Using Collective Impact to Reduce Infant Mortality in Baltimore City
A new report from the Annie E. Casey Foundation spotlights how a collective impact approach has helped the B’more for Healthy Babies (BHB) initiative improve the health and well-being of Baltimore City families.
The approach — which involves blending public investments with private-sector contributions from foundations, businesses and nonprofits — has helped pay for key elements of the initiative that would have otherwise gone unfunded. These include: public education campaigns, home-visiting programs for pregnant mothers, and collaborations with clinics and hospitals to make contraception more accessible, according to the report, B’more for Healthy Babies: A Collaborative Funding Model to Reduce Infant Mortality in Baltimore.
Since its launch in 2009, BHB has helped the city’s infant mortality rate fall by 35% and the disparity between African-American infant deaths and those of whites narrow by 64%. The initiative has also contributed to a 49% decrease in Baltimore City’s teen birth rate, a 75% decrease in the black-white disparity in its teen birth rate and a 71% decrease in sleep-related infant deaths.
The report also shares lessons learned from the nearly decade-long initiative. These include:
- Addressing racial disparities in health, or in any other sector, requires a deep understanding of underlying systemic and historical factors.
- Family engagement efforts, including home visits, educational classes and support groups, must be led by trusted community-based organizations and partners.
- Strong collective impact initiatives combine both public and private funding sources. These arrangements allow for broader, more creative approaches and can lead to increased accountability.
- Private funders can play a key role in shaping and moving a community or public agenda.
- Collective impact initiatives benefit when partners establish common goals and remain transparent about the ways public funding is being used to reach those goals.
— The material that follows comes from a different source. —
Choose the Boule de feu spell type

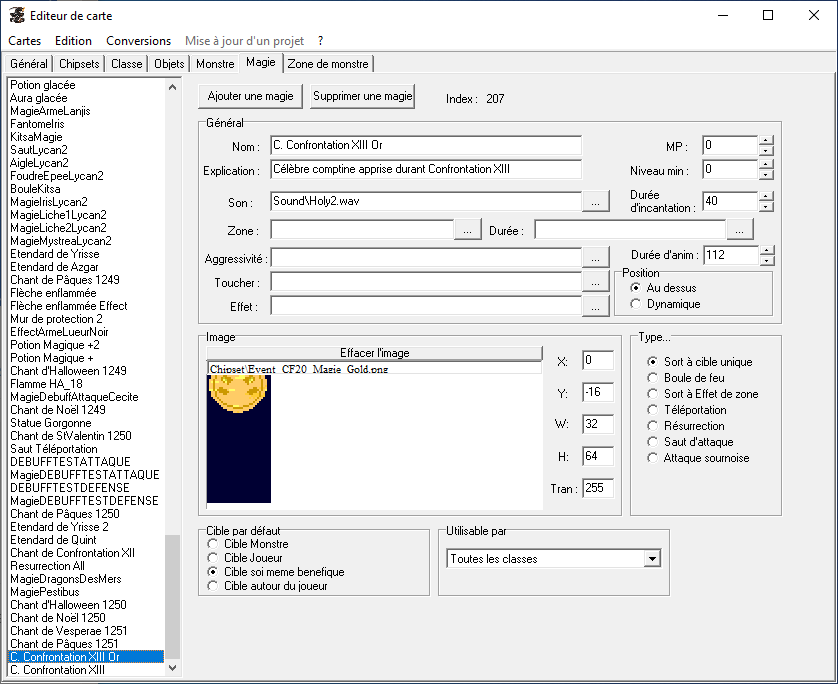click(654, 378)
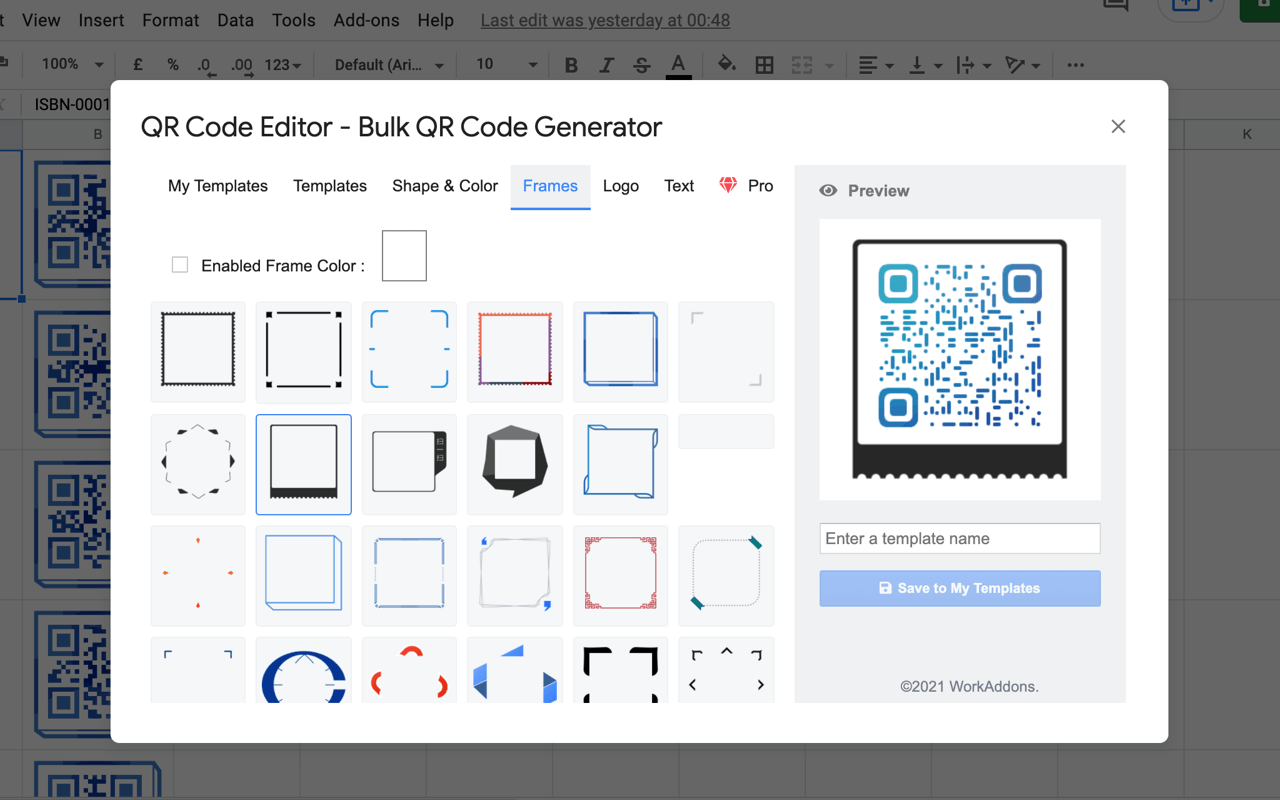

The Casey Foundation is among a large group of partners working to ensure more babies in Baltimore City are born healthy and that their parents have the tools, resources and information necessary to help their families thrive. Casey is a longtime funder of BHB, which has played a critical role in strengthening local health care and other services. These contributions include:
- ensuring that all the city’s birthing hospitals offer standard postpartum safe-sleep education prior to discharge;
- establishing a policy to provide free portable cribs to parents who need them;
- developing a centralized triage system to connect women to home-visiting programs and prenatal care; and
- working with hospitals and health centers to have them offer the full range of contraceptive methods to all patients.